November is a month when things recede into the earth. The American alt rock artiste, Tom Waits wrote a poignant song about November:
‘it only believes in a pile of dead leaves, and a moon that’s the colour of bone’.
But in East Anglia, through Autumnal mists, golden light anointed our third life-drawing day at the White House; shrill blue skies presided over a well organised event.
A small gathering of people keen to learn about this edifying, almost arcane activity gave their attention and enthusiasm to what turned out to be a demanding day.
In deference to Kolbe, we worked through an hour long pose to begin with. This prepared learners for a variety of exercises designed to teach control over materials and studio furniture, measurement and proportion, descriptive use of language, critical thinking and ability to interact, plus awareness of their own expressive potential within time parameters. It was our best session to date. Shame we didn’t get more attendees, but with Christmas coming and the usual need for people to be parsimonious – it wasn’t surprising.
The mighty Bruno (wood burner) filled a light, airy and characterful studio with warmth. Minute long poses put learners through their paces, eliciting essential linear responses. This was a feature of Connie Jude’s and Trevor Willoughby’s teaching at St. Martins. Contrasted with the academic approach, it refreshed learners at points in the day when otherwise they might sag.
At the Royal Academy Schools we experienced week long poses and at one point the Feroze cohort had Hilary build their own version of the Berlin Wall across the life-painting room (daft). At the Royal College of Art, Ian Dury set a week long pose and anyone who left the room wasn’t allowed back in. Not sure about toilet arrangements, sleep or anything else! Maslow wouldn’t have been impressed.
Steve kept the refreshments coming and generally worked very hard in the background, adding his own opinions and anecdotes where appropriate. John (our model for the day), performed well at his job, giving his own interpretations to some poses. Initially he studied at Middlesex poly and has modelled at the Royal Academy Schools, he knows his craft.
Students were encouraged to use sketch books and work around the model from a standing position; towards the end of the day we reiterated the ‘person staring down a well’ pose which saw use at the RAS and before that at the Academie Julian. It’s a tradition!

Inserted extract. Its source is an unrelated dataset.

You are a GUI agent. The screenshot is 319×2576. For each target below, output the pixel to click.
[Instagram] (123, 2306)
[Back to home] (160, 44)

As promised, the day was concluded with a peer review including a glass of wine. We had the pleasure of meeting Kay from the RASEAG (Royal Academy Schools East Anglian Group). The youngest person present has just started GCSE Art & Design and showed real ability at drawing. A web designer found demonstrations and one to one tutoring helpful as an adjunct to his professional work.
‘November’s cold chain, made of wet boots and rain
and shiny black ravens on chimney smoke lane’.
Tom Waits isn’t everyone’s cup of tea, nor do I always like what he does, but his song hints at creativity during ‘the time of maximum root growth potential’. November.